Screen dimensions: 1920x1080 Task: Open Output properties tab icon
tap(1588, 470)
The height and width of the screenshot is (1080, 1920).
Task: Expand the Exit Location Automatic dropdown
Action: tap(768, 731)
--
## TASK GOAL
All of the entries should be written out again exactly.

## ANSWER TO THE EXERCISE
Screen dimensions: 1920x1080 Task: Open Output properties tab icon
tap(1588, 470)
The height and width of the screenshot is (1080, 1920).
Task: Expand the Exit Location Automatic dropdown
Action: tap(768, 731)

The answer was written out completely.